6. Norma Sarabia Garduza (Mexico)

Investigation idling in case of journalist murdered at her home one year ago. June 11 marked one year since unknown attackers shot and killed reporter Norma Sarabia in her Huimanguillo residence, yet there has been little movement in the investigation announced on Twitter by the state attorney general’s office at the time. Sarabia, 46, was a correspondent in the Tabasco town near the border with Guatemala for newspapers Diario Presente and Tabasco HOY. She is one of 54 journalists killed in Mexico between 1992 and 2020.

7. Mohamed Monir (Egypt)

Journalist in poor health being held in pretrial detention without court date. Plainclothes security officers in Giza arrested veteran journalist and freelance columnist Mohamed Monir on June 15 and ordered pretrial detention for 15 days, a period that can be renewed or extended at the court’s request. Egypt’s national security prosecutor charged Monir with joining a terrorist group, spreading false news and misusing social media. The 65-year-old suffers from diabetes, high blood pressure and severe heart problems. He had recently written for Al Jazeera and criticized the government’s handling of the COVID-19 pandemic.

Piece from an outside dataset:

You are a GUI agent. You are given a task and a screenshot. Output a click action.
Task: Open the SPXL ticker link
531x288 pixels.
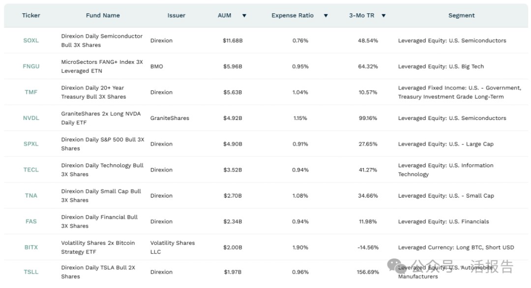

8. Samuel Wazizi (Samuel Ajiekah Abuwe) (Cameroon

Officials reveal journalist died in custody last August. In June, Cameroonian military announced that news anchor Samuel Wazizi died last August, days after being transferred from police to military custody and held incommunicado. They denied any torturous treatment and alleged that Wazizi died of “severe sepsis.” Lawyers say he was accused of hosting separatist fighters on his farm, an allegation he dismissed. He had worked as a freelance photographer and cameraman as well as a news anchor for privately-owned broadcaster Chillen Muzik and TV (CMTV) covering military atrocities.

9. Abdulmumin Gadzhiev (Russia)

Authorities bring additional allegations against editor in pretrial detention. Since his arrest on terrorism charges in June 2019, authorities have also charged Abdulmumin Gadzhiev with participation in an extremist organization and extended his pretrial detention. The new allegation could add 10 years in prison to the potential 20 years Gadzhiev faces on the original charges. He had been working as editor of the religious section of the independent Chernovik newspaper.

10. Jamal Khashoggi (Saudi Arabia)

Calls for continued investigation into journalist’s death at the hands of government. Democrats in the U.S. House of Representative are reportedly working on new legislation to push for the release of secret findings regarding the full extent of Saudi Arabia’s role in Jamal Khashoggi’s killing. The Washington Post columnist died inside Istanbul’s Saudi consulate in 2018. Calls remain for the executive branch to release an intelligence report as well as for an independent criminal investigation and probe into the crown prince’s ordering of the extrajudicial killing.